**What to do:** All of the data below should be set down again verbatim, without any images.

**Dataset entries:**
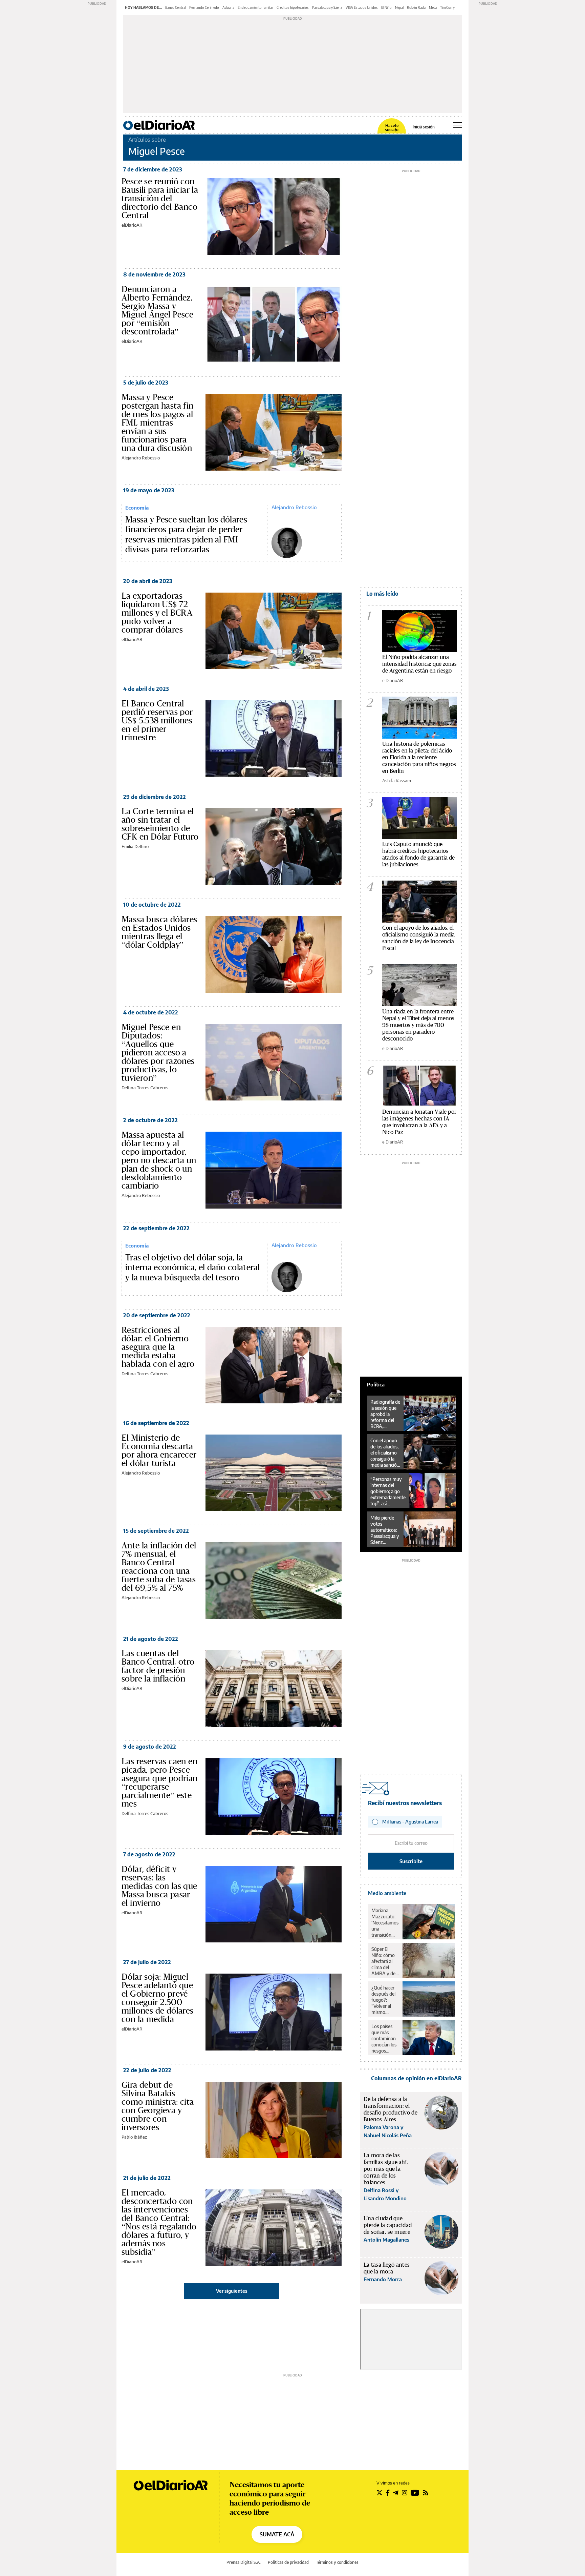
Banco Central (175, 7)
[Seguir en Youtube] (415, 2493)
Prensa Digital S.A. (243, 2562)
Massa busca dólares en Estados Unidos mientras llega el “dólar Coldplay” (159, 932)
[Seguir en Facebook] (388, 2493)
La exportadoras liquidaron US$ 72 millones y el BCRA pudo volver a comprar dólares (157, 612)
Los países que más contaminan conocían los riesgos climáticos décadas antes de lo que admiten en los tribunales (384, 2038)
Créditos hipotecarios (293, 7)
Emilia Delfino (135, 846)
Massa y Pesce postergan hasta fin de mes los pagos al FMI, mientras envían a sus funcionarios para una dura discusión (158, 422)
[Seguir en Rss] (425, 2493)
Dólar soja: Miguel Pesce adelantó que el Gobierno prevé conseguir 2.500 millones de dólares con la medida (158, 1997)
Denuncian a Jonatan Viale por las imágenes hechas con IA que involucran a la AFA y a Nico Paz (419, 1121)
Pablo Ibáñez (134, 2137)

**Your response:**
Banco Central (175, 7)
[Seguir en Youtube] (415, 2493)
Prensa Digital S.A. (243, 2562)
Massa busca dólares en Estados Unidos mientras llega el “dólar Coldplay” (159, 932)
[Seguir en Facebook] (388, 2493)
La exportadoras liquidaron US$ 72 millones y el BCRA pudo volver a comprar dólares (157, 612)
Los países que más contaminan conocían los riesgos climáticos décadas antes de lo que admiten en los tribunales (384, 2038)
Créditos hipotecarios (293, 7)
Emilia Delfino (135, 846)
Massa y Pesce postergan hasta fin de mes los pagos al FMI, mientras envían a sus funcionarios para una dura discusión (158, 422)
[Seguir en Rss] (425, 2493)
Dólar soja: Miguel Pesce adelantó que el Gobierno prevé conseguir 2.500 millones de dólares con la medida (158, 1997)
Denuncian a Jonatan Viale por las imágenes hechas con IA que involucran a la AFA y a Nico Paz (419, 1121)
Pablo Ibáñez (134, 2137)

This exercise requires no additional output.